**Exercise passage:**
Could my baby be waking up during the night because she’s hungry?
After 4 months or so, you’ll find that your baby probably won’t need to eat as much during the night. If she’s waking up, crying, and falling asleep as soon as she gets your breast or a bottle, you’ll know she’s not hungry.
If she’s waking up, crying, and ravenously finishing eating, she still needs to be fed at night.
Some babies just need to wake up and feed, then they’ll go back to sleep. Instead of denying the feeding, and having the crying, it’s best to feed her.
Is bringing my baby to bed with me -- co-sleeping – safe?
No. Pediatricians don’t recommend co-sleeping because it raises the risk of smothering, SIDS, and falling off the bed.
If you’re breastfeeding often and you want the baby close, consider putting a bassinet, cradle, or crib nearby. Be sure it meets standards set by the American Academy of Pediatricians.

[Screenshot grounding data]
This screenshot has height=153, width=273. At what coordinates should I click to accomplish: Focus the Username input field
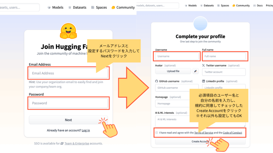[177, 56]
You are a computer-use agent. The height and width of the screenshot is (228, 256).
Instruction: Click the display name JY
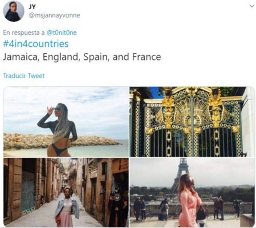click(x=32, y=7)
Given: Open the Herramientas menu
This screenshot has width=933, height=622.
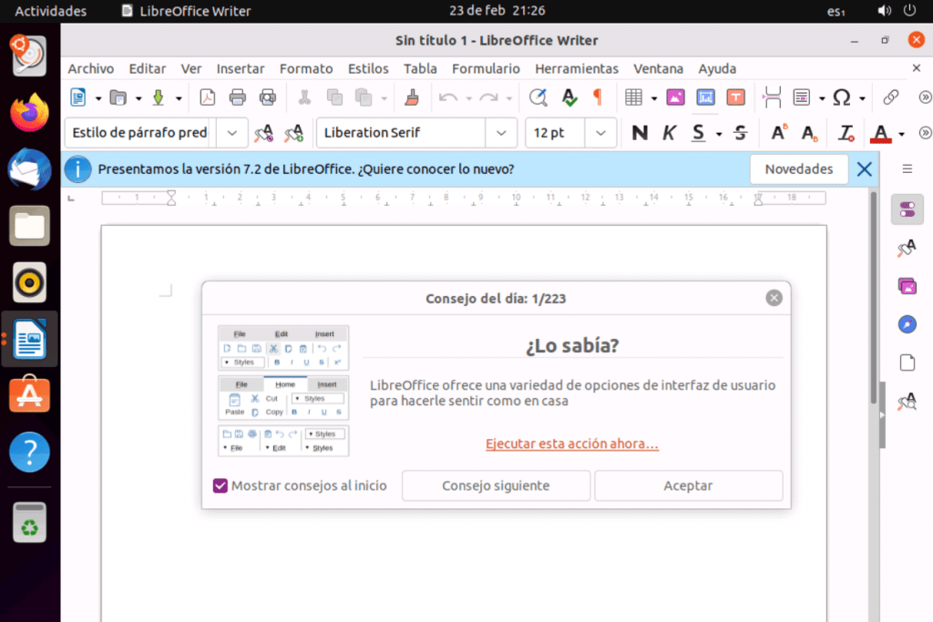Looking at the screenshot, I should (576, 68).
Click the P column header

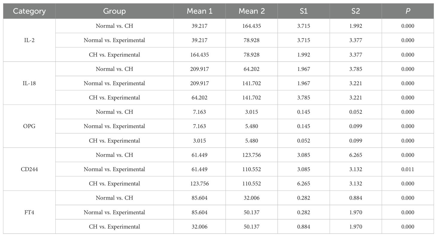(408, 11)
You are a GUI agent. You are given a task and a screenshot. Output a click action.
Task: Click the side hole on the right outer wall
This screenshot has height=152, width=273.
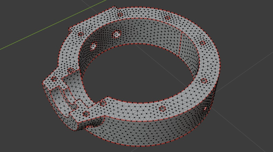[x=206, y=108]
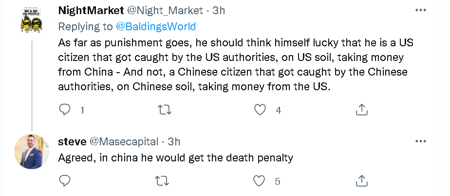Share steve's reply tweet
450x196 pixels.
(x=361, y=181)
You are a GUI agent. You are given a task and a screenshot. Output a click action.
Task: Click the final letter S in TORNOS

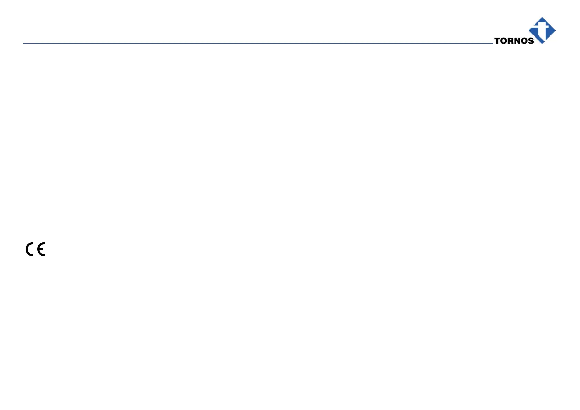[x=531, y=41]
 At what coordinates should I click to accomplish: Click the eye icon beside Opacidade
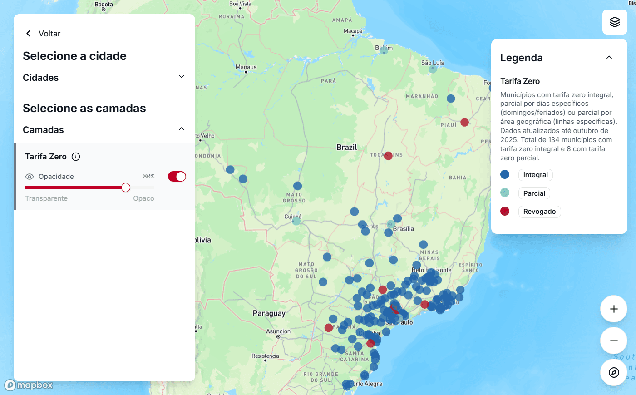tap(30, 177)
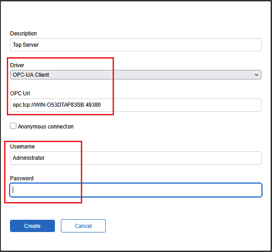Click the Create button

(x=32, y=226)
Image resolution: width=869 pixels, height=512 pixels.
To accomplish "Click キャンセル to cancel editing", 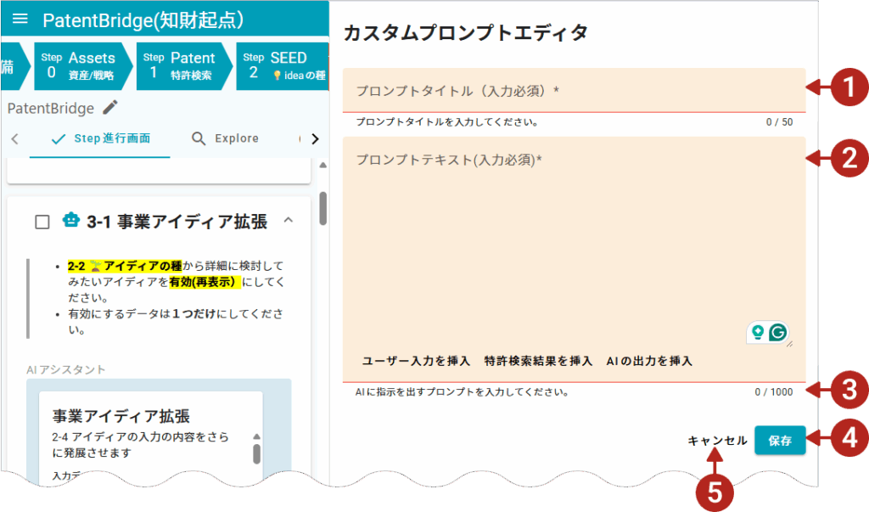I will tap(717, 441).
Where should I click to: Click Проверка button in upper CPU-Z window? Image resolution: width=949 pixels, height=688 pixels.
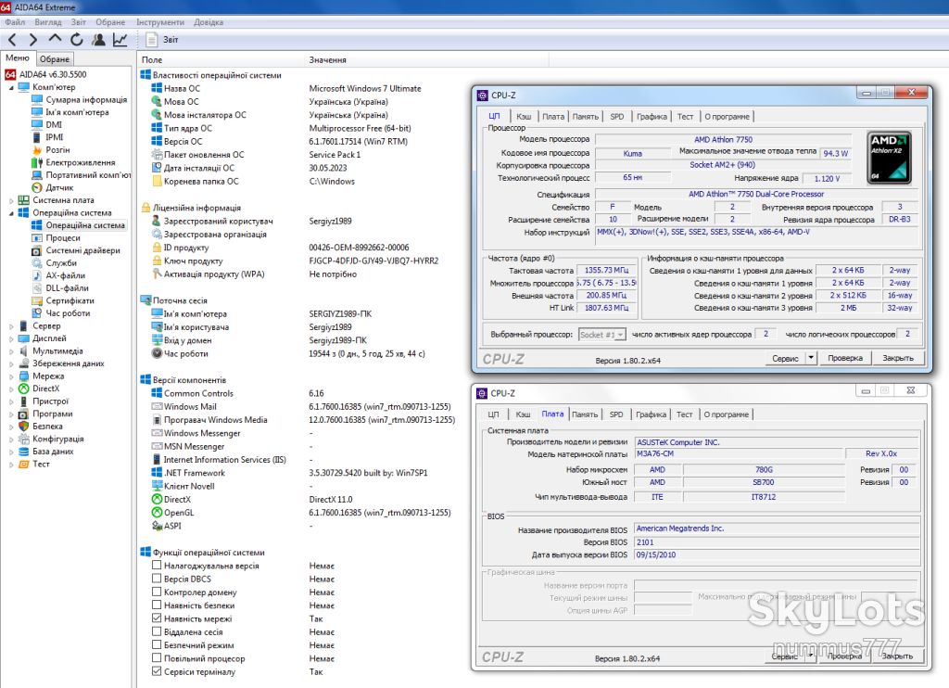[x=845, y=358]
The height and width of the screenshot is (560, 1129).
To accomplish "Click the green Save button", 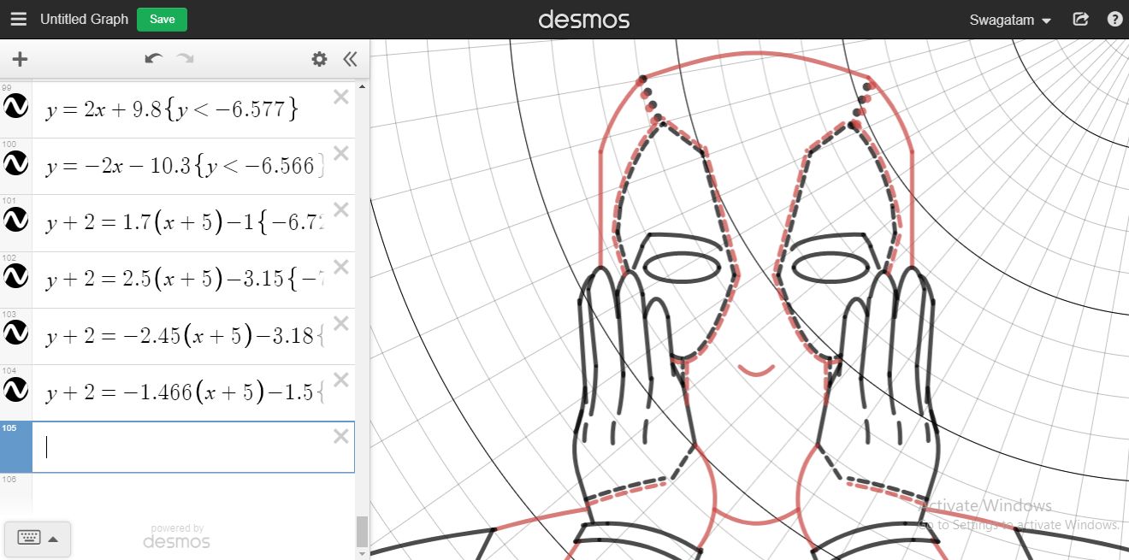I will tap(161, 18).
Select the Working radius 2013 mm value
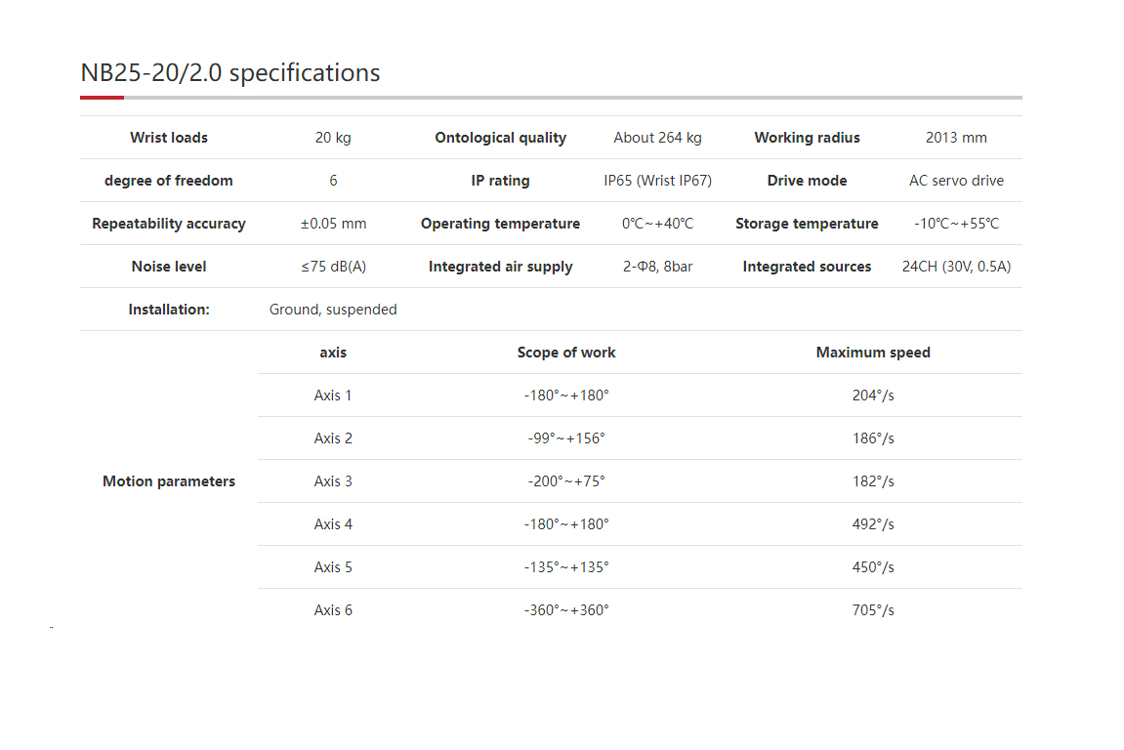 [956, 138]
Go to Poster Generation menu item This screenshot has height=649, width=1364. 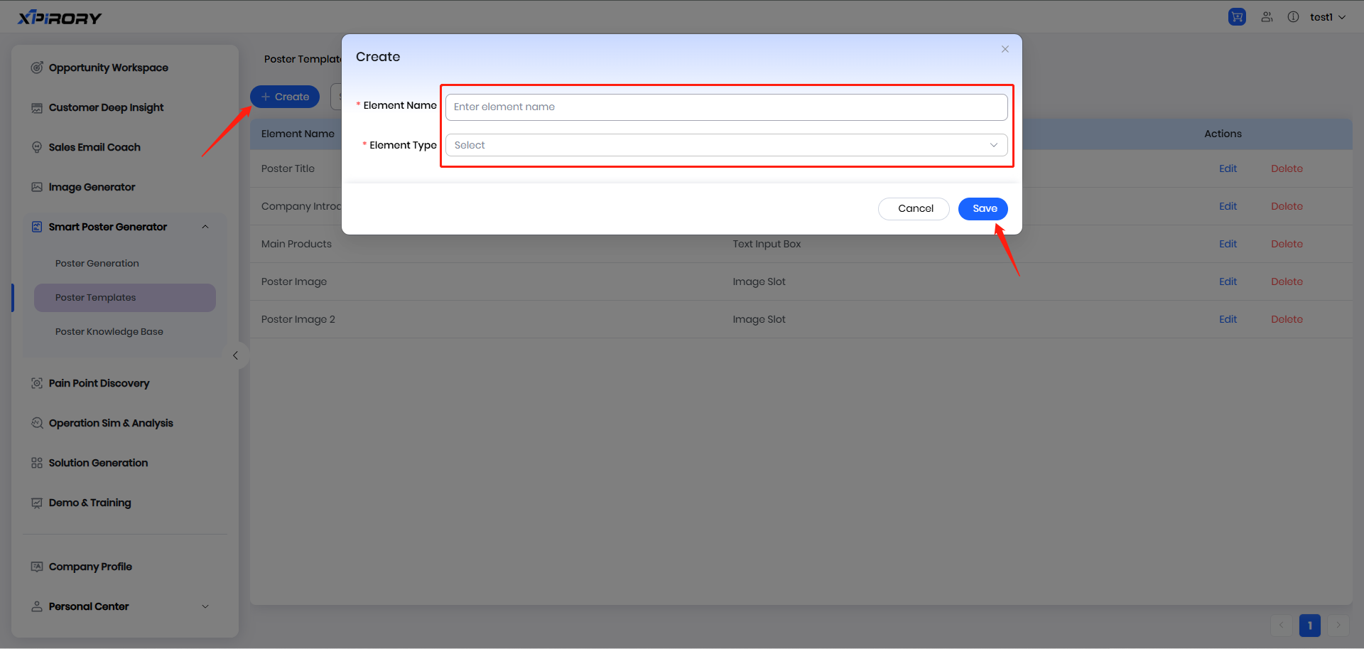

**What you will do:**
1) Answer the following questions using the baby sleep passage.
(a) After roughly how many months will a baby probably not need to eat as much during the night?
(b) What three risks does co-sleeping raise, according to pediatricians?
(c) What behavior shows that a baby still needs to be fed at night?
2) List every piece of sleeping furniture that the baby sleep passage suggests placing nearby.
3) Reproduce the baby sleep passage from "Is bringing my" up to and including "off the bed.".

**Responses for each task:**
1)
(a) After 4 months or so.
(b) Smothering, SIDS, and falling off the bed.
(c) Waking up, crying, and ravenously finishing eating.

2)
Bassinet
Cradle
Crib

3)
Is bringing my baby to bed with me -- co-sleeping – safe?
No. Pediatricians don’t recommend co-sleeping because it raises the risk of smothering, SIDS, and falling off the bed.